L’ISR gagne du terrain mais les préjugés ont encore la vie dure et une adoption plus vaste de cette démarche prendra du temps. L’histoire est parsemée d’exemples qui montrent que l’éthique et la finance ne font pas toujours bon ménage, avec des conséquences désastreuses pour les épargnants ou les finances publiques. L’ISR est néanmoins devenu une réalité qui prend de l’ampleur. Il s’agit, rappelons-le, d'investissements qui visent à financer des activités économique en tenant compte de notions de développement durable et le respect des critères environnementaux, sociaux et de gouvernance (« Environmental, Social and Governance » en anglais).
Une leçon d'histoire
La finance « durable », ou « responsable », est une branche de la finance « éthique ». Cette dernière fait référence à une notion plus générique, qui peut inclure des choix d’investissement basés sur des motifs religieux, idéologiques ou politiques, et qui ne sont pas nécessairement « durables », c’est-à-dire qu’ils ne prennent pas forcément en compte l'intérêt des générations futures.
Depuis le XVIIIe siècle, le protestantisme considérait comme incompatible avec la doctrine chrétienne le fait d'investir son épargne dans des activités économiques qui faisaient usage d'esclaves ou étaient liées à la production et au commerce des armes, du tabac et de l'alcool ou impliqués dans les jeux de hasard. Le Pioneer Fund, premier fonds d'investissement éthique dans le monde, est toutefois arrivé bien plus tard, puisqu’il a été lancé en 1928.
Les fonds « ISR » naissent dans les années 1960, encore une fois de l'autre côté de l'Atlantique, au cours des protestations menées par des organisations d'étudiants universitaires contre l'implication militaire américaine au Vietnam. Ces mouvements ont commencé à critiquer l'investissement fait par les universités (principalement des fondations de nature privée) et les fonds de retraite des employés au sein des entreprises directement ou indirectement impliquées dans le conflit.
Dans les années 80, le phénomène ISR commence à se consolider en Europe aussi, notamment en France et au Royaume-Uni, où, en 1983 dans l’Hexagone et en 1984 au-delà de la Manche, sont lancés les premiers fonds éthiques d’Europe : le Nouvelle Stratégie 50 et le Friends Provident’s Stewardship Trust.
Beaucoup de préjugés
Il est indéniable que la sensibilité à l'égard des questions environnementales, sociales et de gouvernance est maintenant beaucoup plus prononcée que par le passé. Pourtant, l’ISR reste victime de nombreux préjugés qui limitent son développement. Beaucoup voient encore l’ISR comme un moyen de faire une bonne action plutôt que des titres sur lesquels on investit dans une optique de rendement boursier.
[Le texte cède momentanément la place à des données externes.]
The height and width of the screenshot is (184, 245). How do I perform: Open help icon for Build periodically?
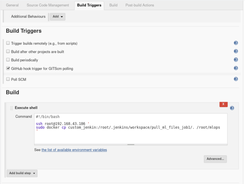pyautogui.click(x=236, y=60)
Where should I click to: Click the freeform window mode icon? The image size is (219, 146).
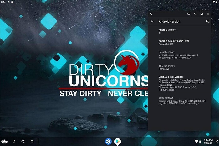coord(195,14)
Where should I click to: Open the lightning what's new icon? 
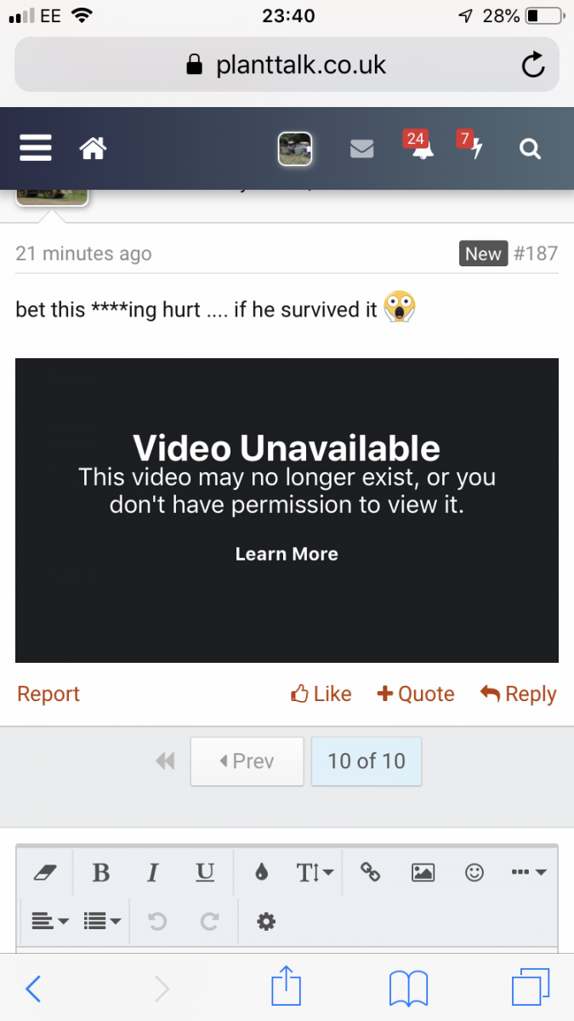pyautogui.click(x=472, y=146)
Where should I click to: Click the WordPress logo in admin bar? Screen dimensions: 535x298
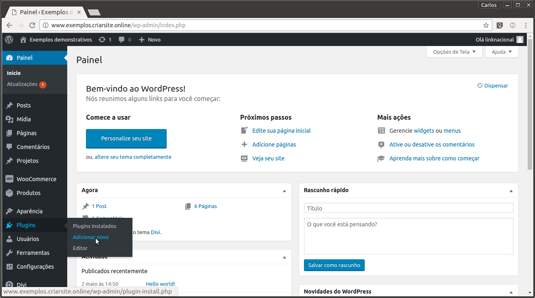coord(9,39)
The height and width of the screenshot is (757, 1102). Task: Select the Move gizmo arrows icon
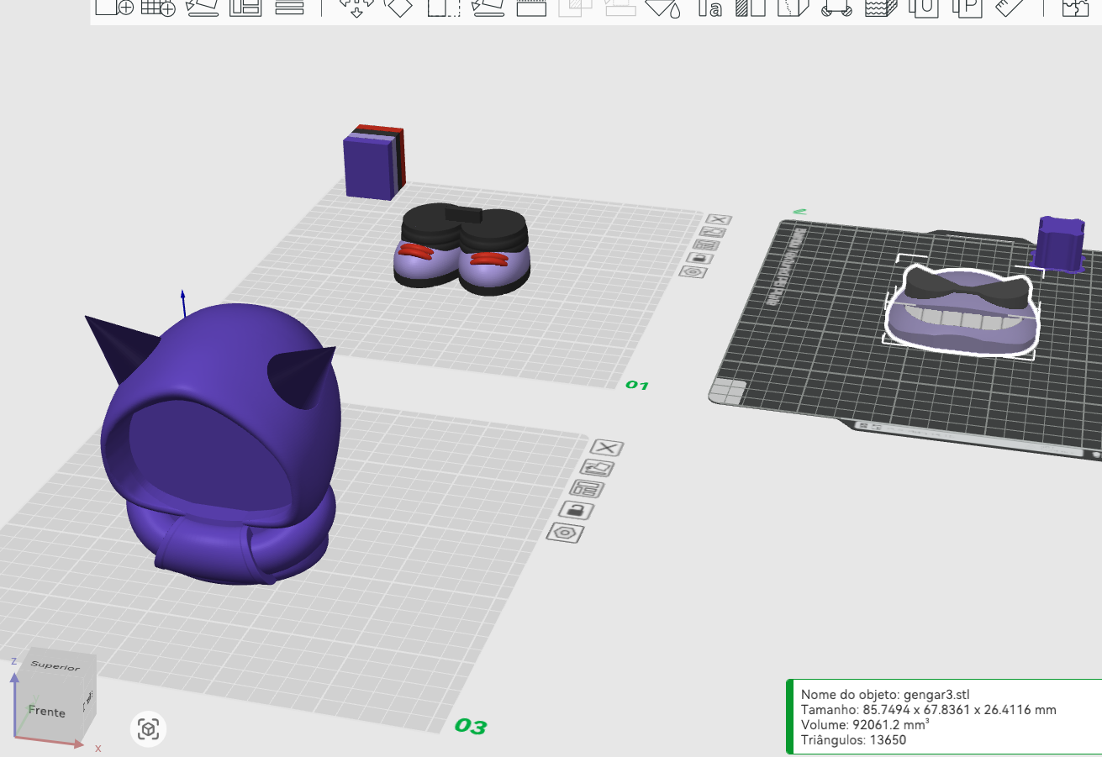click(356, 7)
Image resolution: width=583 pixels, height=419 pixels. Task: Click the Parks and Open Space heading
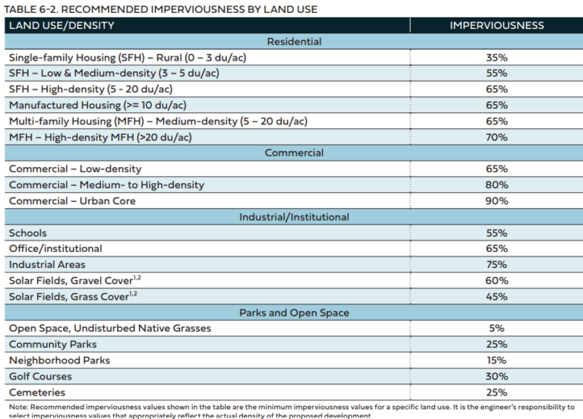(294, 313)
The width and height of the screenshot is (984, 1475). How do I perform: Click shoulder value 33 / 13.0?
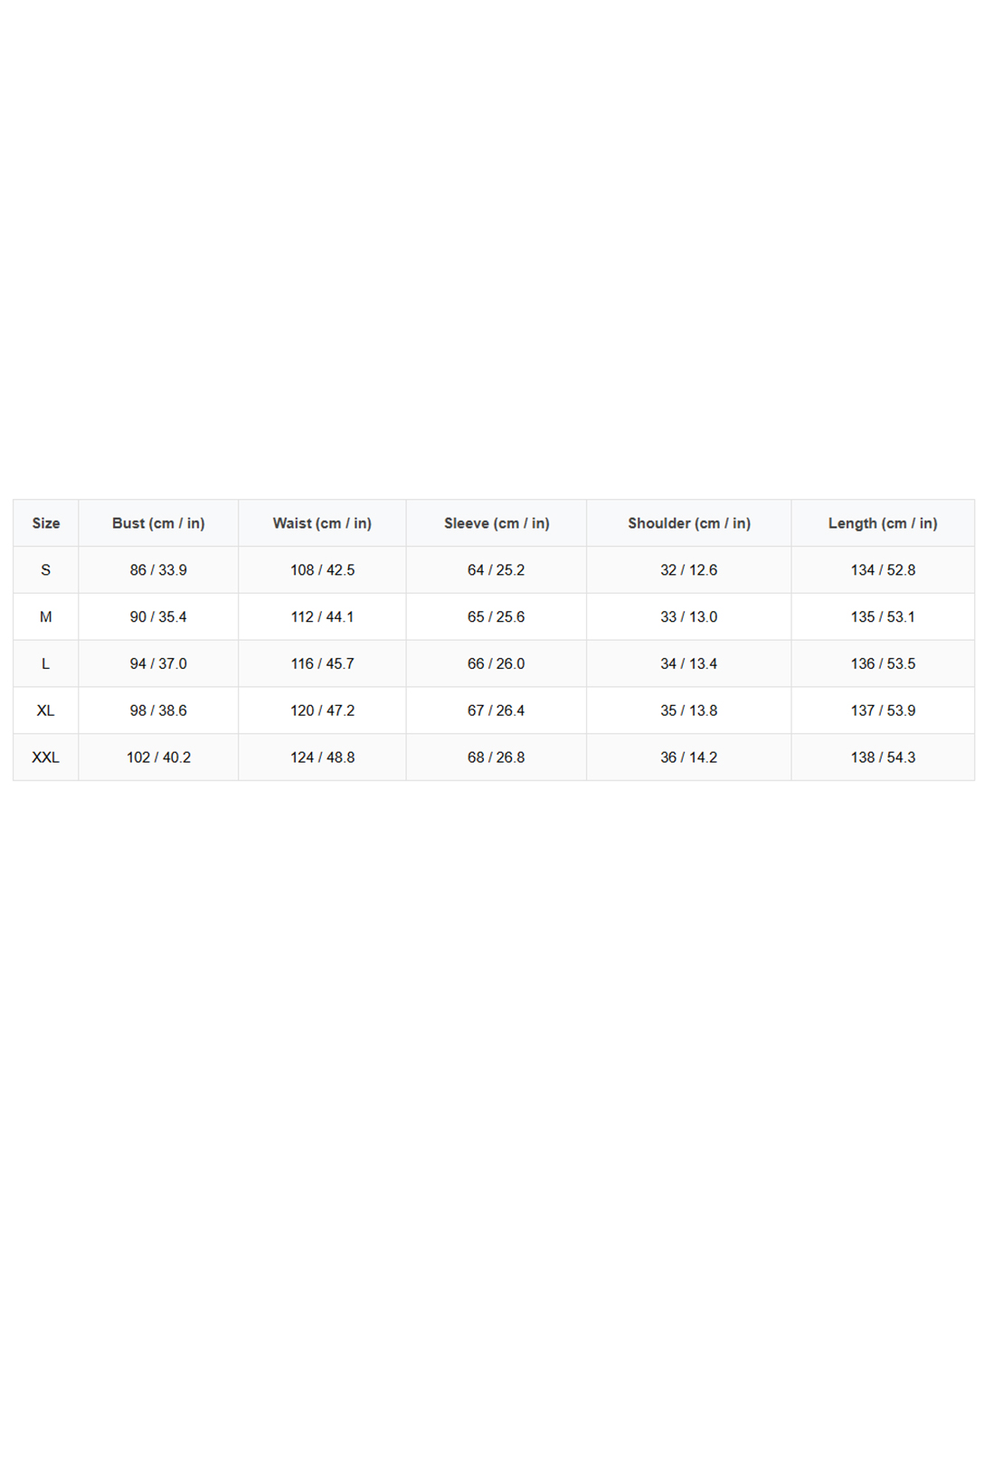pos(689,617)
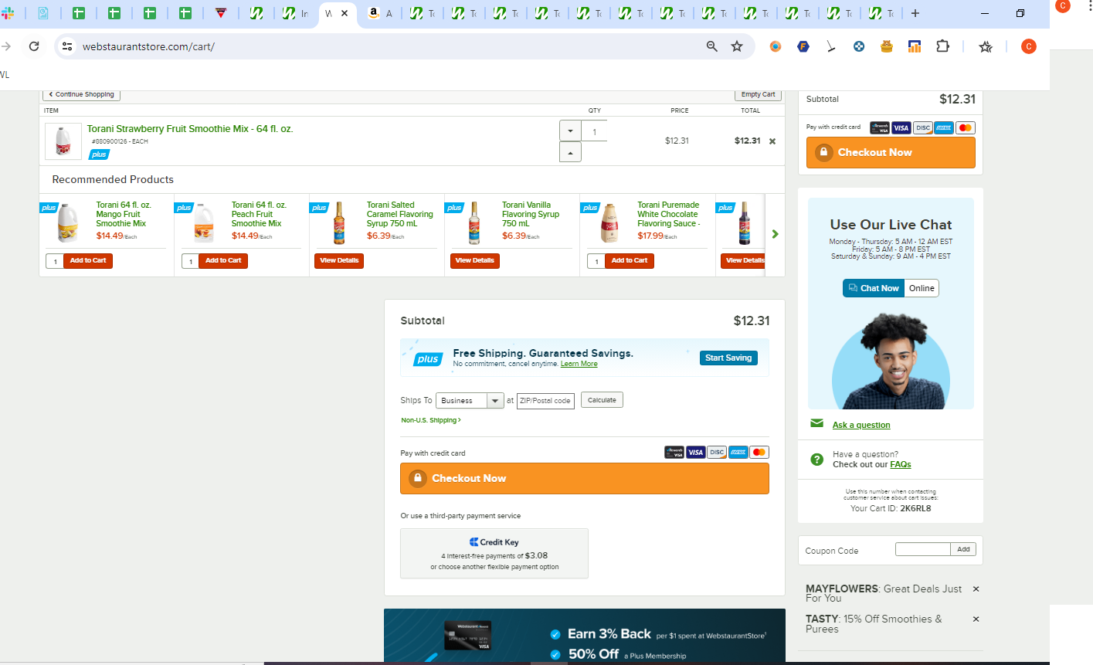Show next recommended products with green arrow
1093x665 pixels.
pos(776,234)
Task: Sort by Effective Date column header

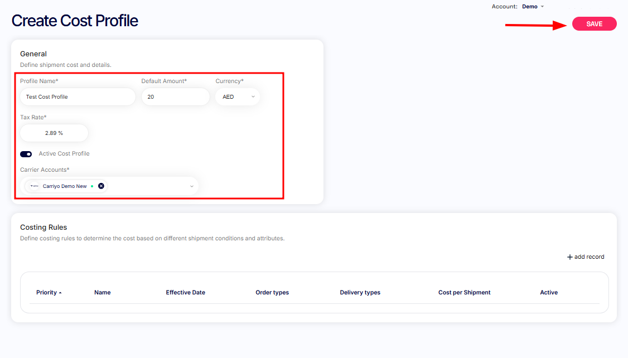Action: [x=185, y=293]
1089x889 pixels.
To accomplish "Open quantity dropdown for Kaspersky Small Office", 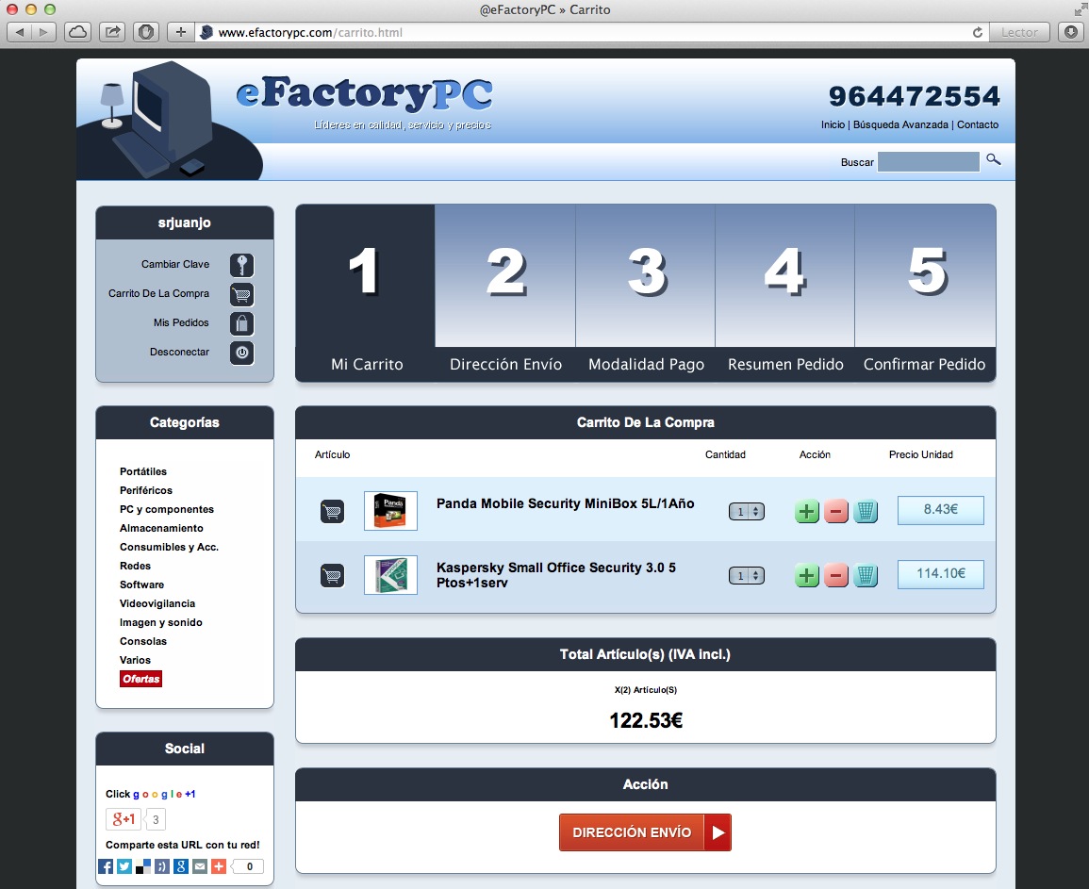I will (x=746, y=575).
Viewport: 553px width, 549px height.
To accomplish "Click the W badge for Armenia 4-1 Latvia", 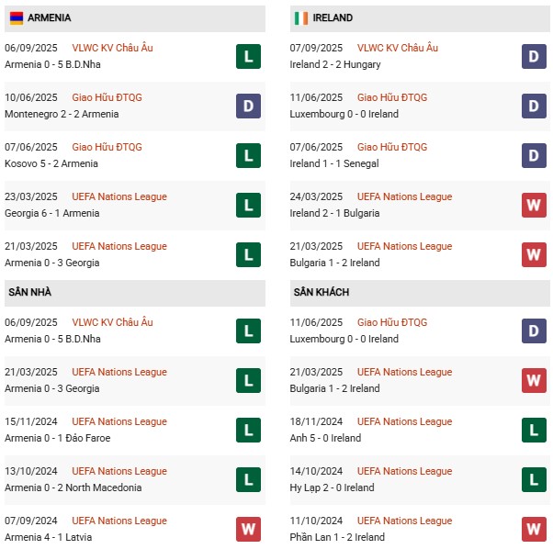I will 248,530.
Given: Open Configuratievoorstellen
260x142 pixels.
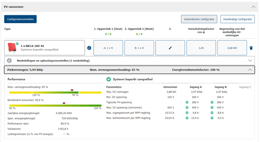Looking at the screenshot, I should [20, 19].
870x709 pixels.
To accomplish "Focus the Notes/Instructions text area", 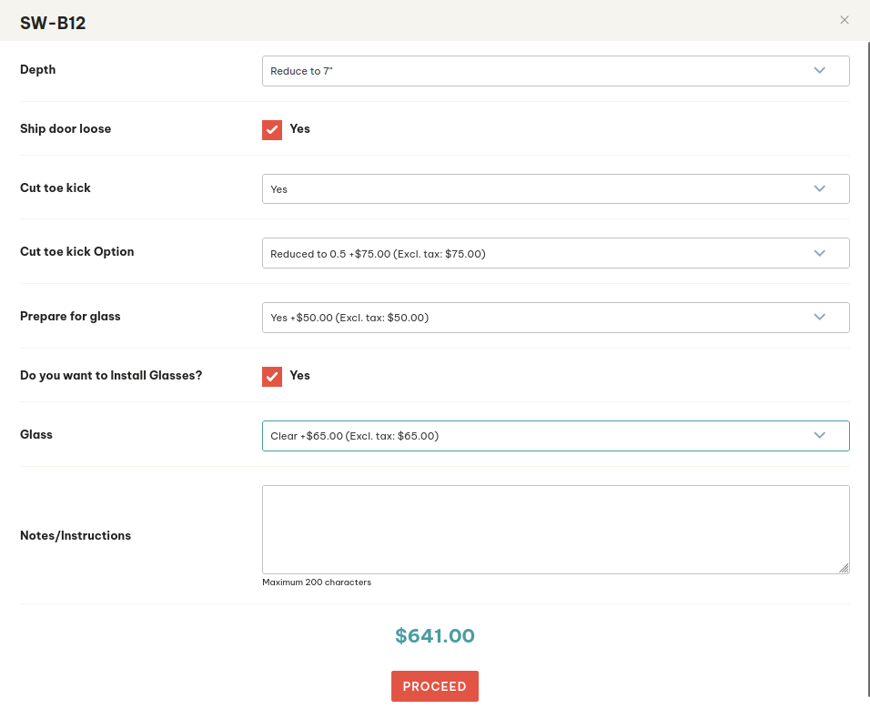I will (x=553, y=529).
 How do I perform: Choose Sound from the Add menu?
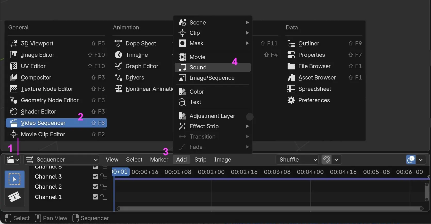point(213,67)
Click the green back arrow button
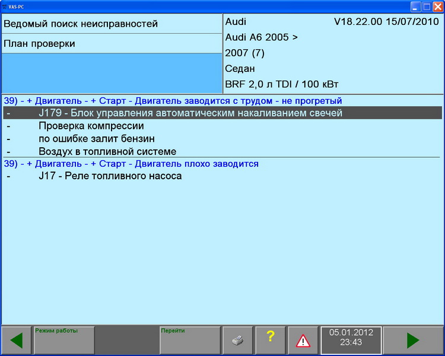 pyautogui.click(x=17, y=340)
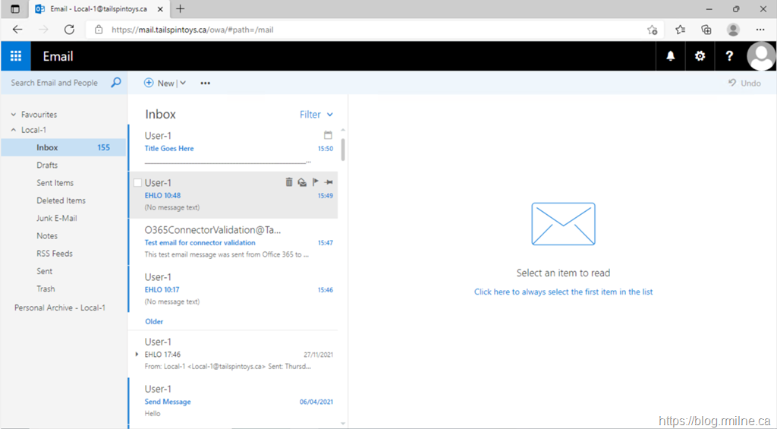This screenshot has height=429, width=777.
Task: Click the Search Email and People field
Action: (55, 83)
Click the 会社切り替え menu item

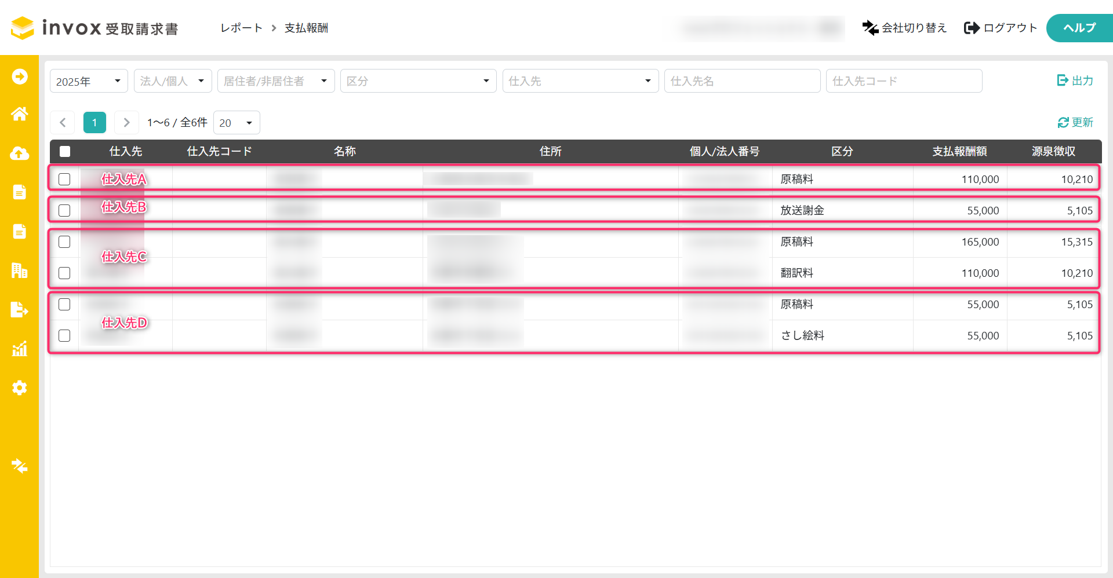pyautogui.click(x=904, y=28)
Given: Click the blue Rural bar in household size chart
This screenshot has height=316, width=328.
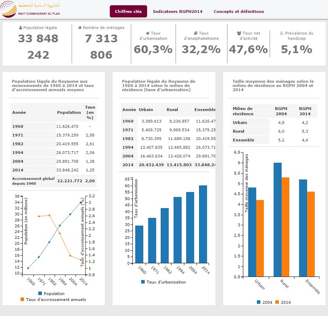Looking at the screenshot, I should [277, 220].
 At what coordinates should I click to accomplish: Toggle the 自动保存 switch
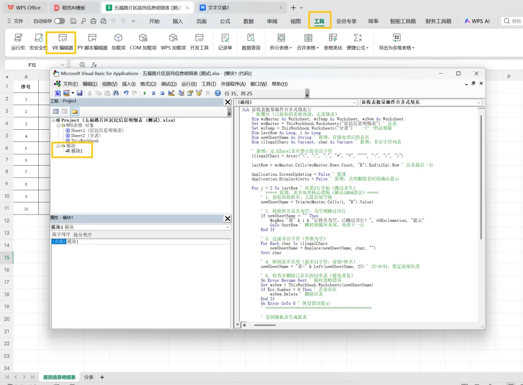(60, 21)
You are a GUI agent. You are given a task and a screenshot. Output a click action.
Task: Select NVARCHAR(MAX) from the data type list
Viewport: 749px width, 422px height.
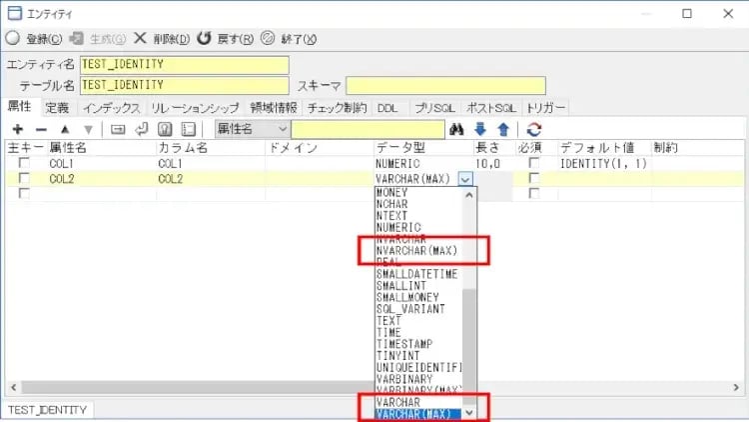pos(416,250)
Avec le recul et un certain nombre de recherches académiques, ont montré que les choix d'investissement basés sur une analyse extra-financière ne compromettent nullement la possibilité de réaliser des rendements attractifs, ou au moins en ligne avec le marché. En particulier sur le moyen et long terme, la finance durable permettrait même d'investir de façon moins risquée.
L’offre européenne (et française)
D’après la 14ème édition du rapport de Vigeo Les fonds verts, sociaux et éthiques en Europe, réalisée en coopération avec Morningstar, entre 2013 et 2014, le marché des fonds ISR européens dédiés aux particuliers a continué de croître : le montant des actifs de ces fonds s’élève à présent à 127 milliards d’euros (108 l’année passée) avec 957 fonds (922 en 2013).
Les collectes les plus importantes ont été enregistrées en France (7,6 milliards d’euros), au Royaume Uni (3,1 milliards), en Espagne (1,7 milliard), en Suisse (1,2 milliard) et en Suède (1,1 milliard).
La France est un des pays européens les plus développés en termes d’investissements socialement responsables. Selon les données Morningstar, il y a actuellement 450 fonds d’investissement considérés comme socialement responsable disponibles à la vente dans l’Hexagone (sur un total de 8.802 compartiments).